Kepler Provenance Use Cases
STATUS
The content on this page is outdated. The page is archived for reference only. For more information about current work, please contact the Provenance Group.
Overview
This document is intended for Kepler developers
interested in discussing potential uses of provenance in Kepler workflows. It
complements the Kepler Provenance Framework draft
design document. Please feel free to add use cases, examples, and other
ideas to this document
Discussion topics
Provenance in scientific workflows is a broad topic. This section breaks the topic down into a number of subtopics that may have significant overlap, but hopefully provide useful perspectives. Subtopics likely will range from the abstract to the technical.General uses of provenance in scientific workflows.
- Create and maintain associations between workflow inputs, workflow
outputs, workflow definitions, and provenance information.
- One of the chief advantages of scientific workflows (over scripting, for example) is the potential for managing all of the information related to a workflow run automatically.
- Ideally, workflow users would not need to keep track of everything they do using ad hoc directory structures and file names.
- Debug a workflow design.
- One could use the provenance framework to reconstruct the sequence of events that occurred during a workflow run.
- This could be an effective alternative to stepping through workflow execution using a debugger.
- Replicate the results reported by another researcher.
- It should be simple to repeat a result by re-running a scientific workflow using the same workflow definition, inputs, parameters, etc.

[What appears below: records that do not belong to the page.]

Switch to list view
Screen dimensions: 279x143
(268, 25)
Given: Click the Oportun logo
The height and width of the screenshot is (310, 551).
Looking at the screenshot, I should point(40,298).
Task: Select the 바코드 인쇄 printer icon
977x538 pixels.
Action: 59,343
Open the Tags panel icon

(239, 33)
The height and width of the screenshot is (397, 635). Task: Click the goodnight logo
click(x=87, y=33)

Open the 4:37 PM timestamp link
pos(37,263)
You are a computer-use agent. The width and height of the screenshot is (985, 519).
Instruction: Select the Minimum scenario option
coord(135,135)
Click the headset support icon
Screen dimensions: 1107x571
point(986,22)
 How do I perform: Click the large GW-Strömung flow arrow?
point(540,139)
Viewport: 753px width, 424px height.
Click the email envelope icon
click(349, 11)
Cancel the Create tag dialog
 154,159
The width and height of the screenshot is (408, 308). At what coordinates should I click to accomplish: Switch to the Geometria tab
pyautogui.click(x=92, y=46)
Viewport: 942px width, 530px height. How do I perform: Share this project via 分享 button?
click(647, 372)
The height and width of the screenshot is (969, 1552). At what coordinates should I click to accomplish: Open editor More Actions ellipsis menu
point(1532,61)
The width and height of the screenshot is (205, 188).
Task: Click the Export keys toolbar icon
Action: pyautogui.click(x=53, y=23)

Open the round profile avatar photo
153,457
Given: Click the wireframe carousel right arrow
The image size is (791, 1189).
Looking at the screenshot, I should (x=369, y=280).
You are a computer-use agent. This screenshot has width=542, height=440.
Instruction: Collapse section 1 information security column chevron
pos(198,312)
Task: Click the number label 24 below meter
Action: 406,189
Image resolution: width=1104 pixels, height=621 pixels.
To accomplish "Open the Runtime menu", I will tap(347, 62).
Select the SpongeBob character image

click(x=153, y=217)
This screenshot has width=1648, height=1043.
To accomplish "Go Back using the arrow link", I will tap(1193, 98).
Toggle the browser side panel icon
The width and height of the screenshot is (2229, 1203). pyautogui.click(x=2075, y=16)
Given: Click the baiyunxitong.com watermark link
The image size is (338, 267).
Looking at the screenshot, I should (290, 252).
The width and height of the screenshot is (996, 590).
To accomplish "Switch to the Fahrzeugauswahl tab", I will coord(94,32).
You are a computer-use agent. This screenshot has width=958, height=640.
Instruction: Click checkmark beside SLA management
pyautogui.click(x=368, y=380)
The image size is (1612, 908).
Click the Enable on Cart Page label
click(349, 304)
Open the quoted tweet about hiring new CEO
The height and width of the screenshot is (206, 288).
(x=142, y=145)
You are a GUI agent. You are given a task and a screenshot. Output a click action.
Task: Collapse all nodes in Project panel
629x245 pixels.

- It should also be possible to use provenance information to repeat key steps in the workflow manually (i.e., outside the workflow framework) by examining the process by which results were generated by the automated workflow.
- Determine what data input to the workflow contributed in any way to a
particular output data product.
- Simply listing all inputs to the workflow is insufficient since some inputs may have had no effect whatsoever on a particular output data product.
- Determine what workflow components (actors) were involved in generating a
particular output data product.
- Simply listing all actors in a workflow definition is insufficient since workflows may include parallel paths and conditional control-flow constructs.
- Perform 'smart re-run' of a workflow.
- Provenance information could be used to recalculate efficiently the results of a workflow using new values for a subset of inputs and parameters to the workflow.
- Key intermediate results stored as provenance could be used to avoid performing some of the computations again.
- Evaluate the results of a workflow without rerunning it.
- A worker may not be able to judge from the inputs and outputs of a workflow alone whether the results should be trusted. Inspection of key intermediate results may be required.
- Archive scientific results in a repository and retrieve them later.
- Automatically collecting provenance information could make it much easier for scientists to archive their results in public databases.
- Storing provenance in public databases along with results would enable searches for results derived from particular data sets, public databases, or other sources.
- It would also enable searches for results created by particular workflows, actors, or underlying scientific software.
- Checkpoint and restart workflows.
- Support for storing intermediate states and data products might also provide a way to checkpoint workflows periodically.
- This might allow one to restart workflows that stopped prematurely due to a computer system crash, network outage, etc.
Information that might be recorded by a provenance system.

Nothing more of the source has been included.